Essential Python Tips, Tricks, and Hacks - rockstar9
http://www.siafoo.net/article/52
======
BrandonM
The article really has something against map and filter. Specifically:

    
    
      squares_under_10 = filter(lambda x: x < 10, map(lambda x: x*x, numbers))
      
      squares_under_10 = [number*number for number in numbers if number*number < 10]
    

Those two lines are functionally different; the second one (the one the
article prefers) performs a costly multiplication twice.

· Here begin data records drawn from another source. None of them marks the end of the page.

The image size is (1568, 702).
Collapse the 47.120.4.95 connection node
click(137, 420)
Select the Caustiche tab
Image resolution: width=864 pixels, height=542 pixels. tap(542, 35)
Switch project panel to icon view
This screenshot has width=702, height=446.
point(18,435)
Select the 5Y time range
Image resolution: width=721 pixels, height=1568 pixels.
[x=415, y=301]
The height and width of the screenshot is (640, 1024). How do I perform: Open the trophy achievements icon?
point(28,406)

I'm not saying list comprehensions are bad... I use them a ton. I just
acknowledge that there are times where map and filter make a lot of sense.
Even for trivial reasons like wrapping lines, using map allows you to break at
commas instead of embedding backslashes in your code and trying to decide how
it should all align.

If you haven't, check out the itertools standard library module. The power
held in these functional, generator-based functions is amazing. Since I
started using it, I don't know how many times I've used:

    
    
      imap(func, izip(somelist, repeat(somevalue)))
    

and other such paradigms.

Hmm... more problems with the article:

    
    
      numbers = [1,10,100,1000,10000]
      if [number for number in numbers if number < 10]:
          print 'Success'
      # Output: 'Success!'
    

This is terrible. It may look nice all on one line, but it goes through the
whole list when it doesn't need to. Better is:

    
    
      for number in numbers:
          if number < 10:
              print "Success"
              break
    

A problem with using the and ... or paradigm:

    
    
      result = test and 'Test is True' or 'Test is False'
    

The page mentions that "Test is True" must evaluate to True or else it will
always be skipped over even if test evaluates to True. It fails to mention,
however that "Test is False" must also evaluate to True. Otherwise, if test
evaluates to False, the entire expression returns False. Thus

    
    
      s = foo and "word: "+foo or ""
    

will assign False to s instead of the desired "". In this case, it is quite
clear that

    
    
      s = "word: "+foo if foo else ""
    

is preferable.

I didn't find the article all that helpful, personally. It puts forward
inefficient solutions as the recommended methods, and it doesn't offer much
that I didn't already know. The two things that I learned, which I'm not sure
that I'll ever use, are function decorators and the "string in substring"
syntax.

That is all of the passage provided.